Question: In pregnant women with current major depression, what is the most effective and safest antidepressant for reducing depressive symptoms?

Answer:

There is currently insufficient evidence to draw meaningful conclusions about the effectiveness and safety of antidepressant therapy in pregnant women with major depression.


Four systematic reviews, all with major methodological limitations, reported results indicating that antidepressant use during pregnancy may be associated with adverse outcomes, including congenital cardiovascular abnormalities in the newborn, spontaneous abortion, and major congenital abnormalities in the newborn. However, it should be noted that all of these results were derived from comparisons of pregnant women with depression who were exposed to antidepressant treatments and un-exposed pregnant women who were not depressed; this approach is fundamentally flawed in that it takes no account of the possible effects of depression itself.

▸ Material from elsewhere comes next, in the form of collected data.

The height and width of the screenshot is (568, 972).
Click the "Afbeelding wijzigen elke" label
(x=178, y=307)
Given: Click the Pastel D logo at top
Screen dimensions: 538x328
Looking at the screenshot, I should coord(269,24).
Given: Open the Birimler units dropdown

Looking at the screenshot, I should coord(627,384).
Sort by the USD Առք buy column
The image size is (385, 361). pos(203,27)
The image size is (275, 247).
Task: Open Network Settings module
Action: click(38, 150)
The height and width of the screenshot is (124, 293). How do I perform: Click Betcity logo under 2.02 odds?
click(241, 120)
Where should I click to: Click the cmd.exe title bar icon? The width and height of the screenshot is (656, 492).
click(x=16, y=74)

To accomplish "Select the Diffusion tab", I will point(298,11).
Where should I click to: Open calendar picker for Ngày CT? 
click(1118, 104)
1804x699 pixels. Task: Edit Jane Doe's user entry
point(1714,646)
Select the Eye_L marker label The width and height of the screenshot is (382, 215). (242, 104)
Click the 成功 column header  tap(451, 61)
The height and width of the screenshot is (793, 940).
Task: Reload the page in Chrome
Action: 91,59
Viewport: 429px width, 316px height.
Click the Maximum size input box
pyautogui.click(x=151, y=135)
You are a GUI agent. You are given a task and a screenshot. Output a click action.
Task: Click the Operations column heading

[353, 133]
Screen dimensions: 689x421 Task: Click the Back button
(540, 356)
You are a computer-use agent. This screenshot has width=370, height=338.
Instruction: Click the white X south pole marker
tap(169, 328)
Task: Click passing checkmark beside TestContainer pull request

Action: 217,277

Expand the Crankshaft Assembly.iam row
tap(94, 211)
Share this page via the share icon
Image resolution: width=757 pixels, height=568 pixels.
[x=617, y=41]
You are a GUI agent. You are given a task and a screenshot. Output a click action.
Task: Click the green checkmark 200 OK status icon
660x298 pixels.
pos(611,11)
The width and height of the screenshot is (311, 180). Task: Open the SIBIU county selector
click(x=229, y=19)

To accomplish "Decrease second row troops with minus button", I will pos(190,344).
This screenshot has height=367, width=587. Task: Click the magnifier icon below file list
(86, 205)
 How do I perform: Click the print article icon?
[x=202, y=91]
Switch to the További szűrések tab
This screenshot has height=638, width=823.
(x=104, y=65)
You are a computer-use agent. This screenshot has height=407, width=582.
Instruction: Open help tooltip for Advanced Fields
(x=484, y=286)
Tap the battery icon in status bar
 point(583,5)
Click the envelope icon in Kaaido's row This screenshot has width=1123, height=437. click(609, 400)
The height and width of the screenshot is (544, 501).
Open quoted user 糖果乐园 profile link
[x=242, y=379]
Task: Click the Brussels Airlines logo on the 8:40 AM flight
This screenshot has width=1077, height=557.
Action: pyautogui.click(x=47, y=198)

Further research is required to adequately explore the risks and benefits associated with antidepressant use in pregnancy. If randomised controlled trials are not considered appropriate a large, prospective cohort study of pregnant women with depression, including both women who are exposed to pharmacological antidepressant therapy during pregnancy and women who are not exposed, could be used as the basis for regression modelling. It is important that all study participants should have a diagnosis of depression and that other potential confounding factors are adequately considered. Meta-analytic techniques could be used if individual patient data (IPD) were available from existing studies. Standard meta-analysis, as used by the studies included in this summary, is not appropriate since each individual study is likely to adjust for a different set of confounding factors. Hence combining the results of these studies in a single model does not produce a meaningful effect estimate.